Nightmares occur while a person is dreaming. The signs and symptoms of nightmares, according to the DSM-5, are repeated occurrences of extended, extremely dysphoric (a profound state of unease or dissatisfaction), and well-remembered dreams that usually involve efforts to avoid threats to survival, security, or physical integrity and that generally occur during the second half of the major sleep episode. On awakening from the dysphoric dreams, the individual rapidly becomes oriented and alert. The nightmare symptoms are not attributable to the physiological effects of a substance (eg a drug of abuse or a medication).
Recurring nightmares may not be identical each time a person has them, but they will have similar themes. A person who is stressed or anxious may very well have more frequent nightmares. Becoming worried about a particular event or situation – including only dreamed of situations – can result in a person needing to dream about it again and again until the situation is resolved or loses its emotional content.

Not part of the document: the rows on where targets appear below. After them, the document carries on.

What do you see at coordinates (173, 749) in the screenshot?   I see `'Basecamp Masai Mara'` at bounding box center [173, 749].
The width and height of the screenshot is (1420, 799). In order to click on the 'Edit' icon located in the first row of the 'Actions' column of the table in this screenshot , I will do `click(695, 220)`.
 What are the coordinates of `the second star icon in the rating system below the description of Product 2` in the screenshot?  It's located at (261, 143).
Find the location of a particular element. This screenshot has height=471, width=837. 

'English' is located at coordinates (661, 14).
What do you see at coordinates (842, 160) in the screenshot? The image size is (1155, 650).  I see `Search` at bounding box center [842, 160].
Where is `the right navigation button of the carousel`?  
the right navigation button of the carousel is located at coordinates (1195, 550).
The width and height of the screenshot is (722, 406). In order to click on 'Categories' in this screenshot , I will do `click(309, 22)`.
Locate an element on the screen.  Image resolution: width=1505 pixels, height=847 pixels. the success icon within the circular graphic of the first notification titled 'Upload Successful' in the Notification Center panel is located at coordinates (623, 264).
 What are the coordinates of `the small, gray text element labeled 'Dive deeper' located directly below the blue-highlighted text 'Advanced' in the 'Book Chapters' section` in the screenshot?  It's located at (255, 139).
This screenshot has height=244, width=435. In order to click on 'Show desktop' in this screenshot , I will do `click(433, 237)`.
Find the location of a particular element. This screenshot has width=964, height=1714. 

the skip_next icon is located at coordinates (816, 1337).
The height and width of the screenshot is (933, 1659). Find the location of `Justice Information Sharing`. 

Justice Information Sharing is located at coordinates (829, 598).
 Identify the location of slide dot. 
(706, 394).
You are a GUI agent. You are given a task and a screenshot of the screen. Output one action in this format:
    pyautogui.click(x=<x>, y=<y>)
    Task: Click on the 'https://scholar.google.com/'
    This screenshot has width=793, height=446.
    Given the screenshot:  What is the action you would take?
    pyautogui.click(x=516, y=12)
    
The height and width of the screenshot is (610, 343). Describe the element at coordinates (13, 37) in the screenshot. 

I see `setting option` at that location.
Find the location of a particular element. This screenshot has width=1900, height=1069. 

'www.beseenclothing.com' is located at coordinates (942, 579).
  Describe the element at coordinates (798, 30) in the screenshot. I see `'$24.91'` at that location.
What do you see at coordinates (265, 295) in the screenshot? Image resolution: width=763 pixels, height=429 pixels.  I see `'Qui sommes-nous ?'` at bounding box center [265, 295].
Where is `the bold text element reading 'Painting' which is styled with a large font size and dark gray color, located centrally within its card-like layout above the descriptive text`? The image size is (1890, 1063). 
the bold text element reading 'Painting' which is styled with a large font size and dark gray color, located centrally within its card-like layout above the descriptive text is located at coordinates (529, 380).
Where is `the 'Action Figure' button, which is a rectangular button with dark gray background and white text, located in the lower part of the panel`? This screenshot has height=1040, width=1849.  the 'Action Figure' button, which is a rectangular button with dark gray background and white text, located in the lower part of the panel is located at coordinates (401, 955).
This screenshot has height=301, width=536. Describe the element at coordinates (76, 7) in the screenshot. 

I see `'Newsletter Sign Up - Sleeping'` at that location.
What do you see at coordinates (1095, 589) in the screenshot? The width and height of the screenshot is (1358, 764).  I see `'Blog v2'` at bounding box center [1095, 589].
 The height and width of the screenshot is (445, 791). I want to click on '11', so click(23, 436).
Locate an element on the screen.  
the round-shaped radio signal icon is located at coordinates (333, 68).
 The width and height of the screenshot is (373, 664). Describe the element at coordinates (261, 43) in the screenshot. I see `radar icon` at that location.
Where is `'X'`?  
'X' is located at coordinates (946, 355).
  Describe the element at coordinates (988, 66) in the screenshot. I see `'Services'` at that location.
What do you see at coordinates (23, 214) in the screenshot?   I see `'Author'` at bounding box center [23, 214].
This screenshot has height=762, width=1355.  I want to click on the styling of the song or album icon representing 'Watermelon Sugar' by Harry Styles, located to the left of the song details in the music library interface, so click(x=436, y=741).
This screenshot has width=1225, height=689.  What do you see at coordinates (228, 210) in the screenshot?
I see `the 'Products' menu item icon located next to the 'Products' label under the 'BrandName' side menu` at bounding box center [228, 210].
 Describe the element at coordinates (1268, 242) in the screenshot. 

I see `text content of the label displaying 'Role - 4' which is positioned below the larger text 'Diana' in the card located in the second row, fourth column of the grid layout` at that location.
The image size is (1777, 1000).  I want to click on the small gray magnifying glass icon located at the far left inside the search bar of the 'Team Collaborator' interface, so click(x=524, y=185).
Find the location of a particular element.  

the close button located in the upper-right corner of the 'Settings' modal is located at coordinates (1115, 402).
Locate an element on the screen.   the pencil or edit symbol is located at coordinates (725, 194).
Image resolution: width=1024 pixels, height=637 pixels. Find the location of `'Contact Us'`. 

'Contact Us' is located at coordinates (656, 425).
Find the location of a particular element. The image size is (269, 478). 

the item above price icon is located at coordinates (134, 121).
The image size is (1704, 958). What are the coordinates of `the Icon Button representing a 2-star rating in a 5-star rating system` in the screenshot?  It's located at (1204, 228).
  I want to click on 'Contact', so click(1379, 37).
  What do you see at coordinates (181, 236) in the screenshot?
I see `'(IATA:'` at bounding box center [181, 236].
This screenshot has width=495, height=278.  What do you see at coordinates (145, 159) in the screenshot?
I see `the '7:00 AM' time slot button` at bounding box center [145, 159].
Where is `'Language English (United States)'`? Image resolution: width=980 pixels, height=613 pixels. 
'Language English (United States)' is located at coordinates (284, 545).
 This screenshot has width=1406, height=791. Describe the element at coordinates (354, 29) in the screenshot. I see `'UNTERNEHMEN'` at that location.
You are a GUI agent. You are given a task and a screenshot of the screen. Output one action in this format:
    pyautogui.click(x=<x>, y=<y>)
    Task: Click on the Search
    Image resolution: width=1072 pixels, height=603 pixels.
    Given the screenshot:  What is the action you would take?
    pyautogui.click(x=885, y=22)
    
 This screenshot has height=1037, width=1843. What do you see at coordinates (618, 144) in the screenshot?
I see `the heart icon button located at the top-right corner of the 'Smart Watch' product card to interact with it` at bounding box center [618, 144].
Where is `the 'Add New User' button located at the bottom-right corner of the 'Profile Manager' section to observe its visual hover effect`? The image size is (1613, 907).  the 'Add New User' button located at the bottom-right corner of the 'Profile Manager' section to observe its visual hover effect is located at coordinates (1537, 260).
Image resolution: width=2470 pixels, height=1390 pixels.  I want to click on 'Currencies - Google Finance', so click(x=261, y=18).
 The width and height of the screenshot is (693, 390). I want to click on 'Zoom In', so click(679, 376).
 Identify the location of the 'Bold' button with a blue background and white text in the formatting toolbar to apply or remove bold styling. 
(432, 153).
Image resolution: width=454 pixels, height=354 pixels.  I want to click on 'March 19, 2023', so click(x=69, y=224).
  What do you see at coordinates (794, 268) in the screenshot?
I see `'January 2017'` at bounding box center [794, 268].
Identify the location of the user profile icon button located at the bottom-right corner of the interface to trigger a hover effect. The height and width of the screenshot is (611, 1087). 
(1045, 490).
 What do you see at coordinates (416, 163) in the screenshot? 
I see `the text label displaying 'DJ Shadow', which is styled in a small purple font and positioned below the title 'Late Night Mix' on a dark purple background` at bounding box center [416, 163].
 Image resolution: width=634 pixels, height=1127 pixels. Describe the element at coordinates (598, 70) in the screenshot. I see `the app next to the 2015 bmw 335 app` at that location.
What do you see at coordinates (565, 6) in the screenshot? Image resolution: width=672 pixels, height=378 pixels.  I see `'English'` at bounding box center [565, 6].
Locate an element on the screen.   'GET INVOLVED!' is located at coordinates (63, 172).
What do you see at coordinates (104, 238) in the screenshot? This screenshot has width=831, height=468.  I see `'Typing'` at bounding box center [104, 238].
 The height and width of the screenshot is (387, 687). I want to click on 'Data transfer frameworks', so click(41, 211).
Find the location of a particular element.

How can hypnotherapy help?
So, how can solution-focused hypnotherapy help? The obvious way is to help a person deal with the stress or anxiety in their life – what your therapist will refer to as stress bucket emptying, ie helping to remove the stress that you have experienced during the day. Hypnotherapy can also help you to get a good night’s sleep, which can also help to reduce your stress levels. Of course, lack of sleep may be because you don’t want to go sleep in case you have a nightmare. Hypnotherapy can also help you with any negative thought patterns. Maybe, your accepted ideas of why a person (your boss, your staff, your children, your partner, etc) is behaving in a negative way towards you might be wrong. There might well be an alternative explanation for their behaviour that doesn’t involve you.
Your hypnotherapist might advise you to no not eat immediately before going to bed as a way of stopping nightmares. They might suggest that you write down any concerns or worries you have before getting into bed, so you don’t keep thinking about them in while trying to go to sleep.
Your therapist might discuss your recurring nightmare, and help you to rewrite the ending to be more positive. Perhaps someone turns on the light and the bad guys run away. Perhaps the aliens are called away to invade a different planet. Perhaps the water stops filling up and escapes through a hole leaving you warm and dry.
Your therapist will definitely help you to relax. For example, they may show you how to breathe out for longer than you breathe in, which is called 7-11 breathing. And the hypnotherapist will share recordings that will help you to relax as you go to sleep or if you wake during the night.
These techniques can be successfully used with children and adults.